St JOHNSTONE provided the perfect riposte to Brendan Rodgers’ barbs as they won for the first time at home in five months to resurrect their top-six hopes.

Rodgers had criticised Saints for only lifting their game to play his side and Rangers, but a first-half Murray Davidson double earned a first

McDiarmid Park victory since September and proved they can rouse themselves for the run-in, leaving manager Tommy Wright targeting an end-of-season revival.

“We’re still only five points behind Motherwell [in seventh] with two games in hand,” he said, with Craig Curran’s late red card compounding Ross County’s misery. “We’ll remain positive, we’ve always tried to remain positive, and it’s for other people to be negative.

“We’ve done our job, we can be happy with our days’ work and we’ll recover and get ready to go again on Tuesday night [against Rangers]. There’s enough games left and enough points available for us to continue to move up the table, and hopefully we’ll do that.”

A poor match was lit up by the opener in the 29th minute. Scott Tanser played a neat 1-2 with David Wotherspoon on the left and the Saints full-back’s superb cross was intelligently nodded down by Steven MacLean for Davidson to sweep into the net from eight yards out.
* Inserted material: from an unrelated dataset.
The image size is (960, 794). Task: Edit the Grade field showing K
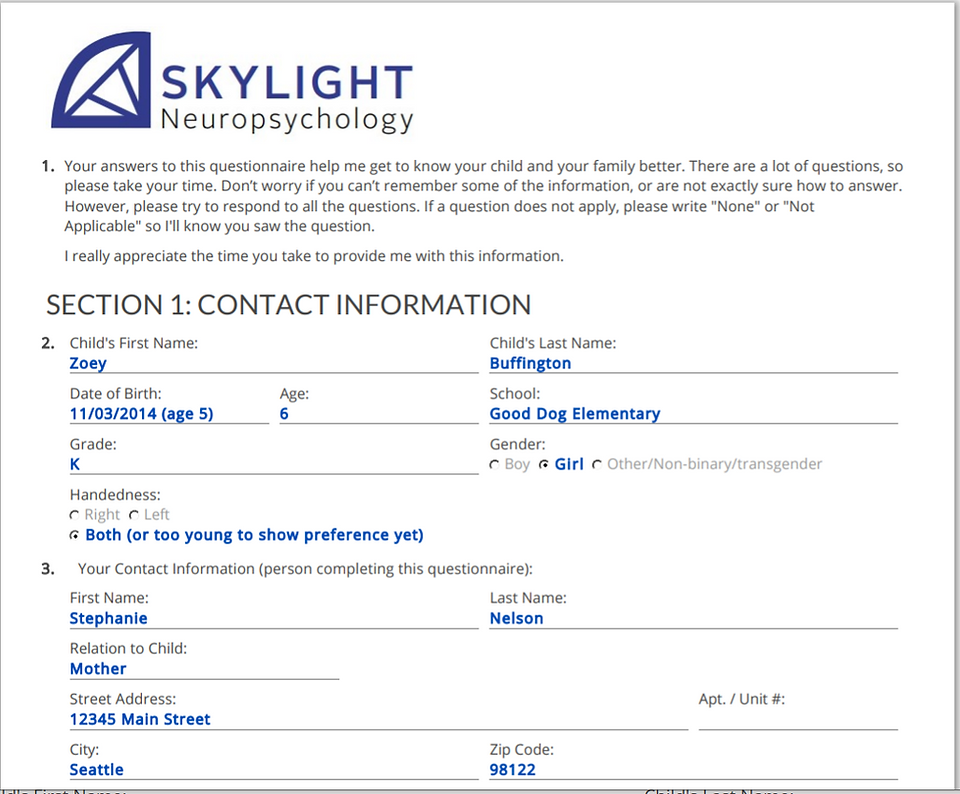point(274,465)
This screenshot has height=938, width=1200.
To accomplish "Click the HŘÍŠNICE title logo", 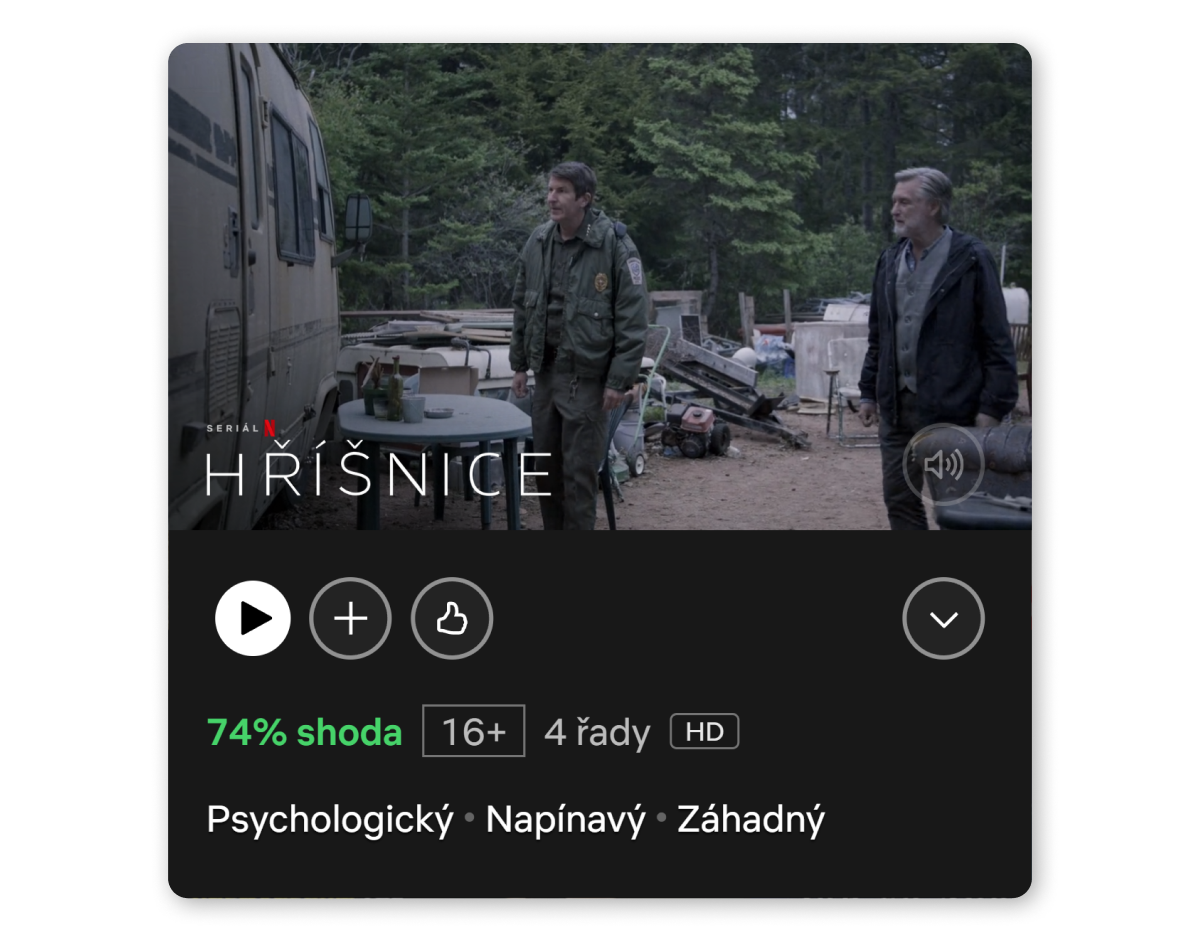I will point(379,473).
Saints then doubled their advantage 11 minutes later as County failed to respond to going behind. Chris Kane’s determination earned him possession at the right apex of the box and his cut-back was curled into the net by Davidson, despite Scott Fox getting his hand to the dipping shot.

With County skipper Marcus Fraser crashing a miscued clearance off his own crossbar shortly after, it almost got worse for the visitors, who could not spark a comeback in a poor second half that got even worse six minutes from time. Saints took

exception to County not giving them the ball back after they had knocked it out to allow treatment for Davis

Keillor-Dunn, and Curran received a second yellow card for pushing

over MacLean, who was also booked.

It left County with just one win from their last 16 league games and three points adrift at the bottom, but manager Owen Coyle is remaining positive his side, who had taken four points from a possible six before this showing, can still rescue themselves.

He said: “Our destiny’s in our own hands and we can shape that by winning games, but not with performances like that.”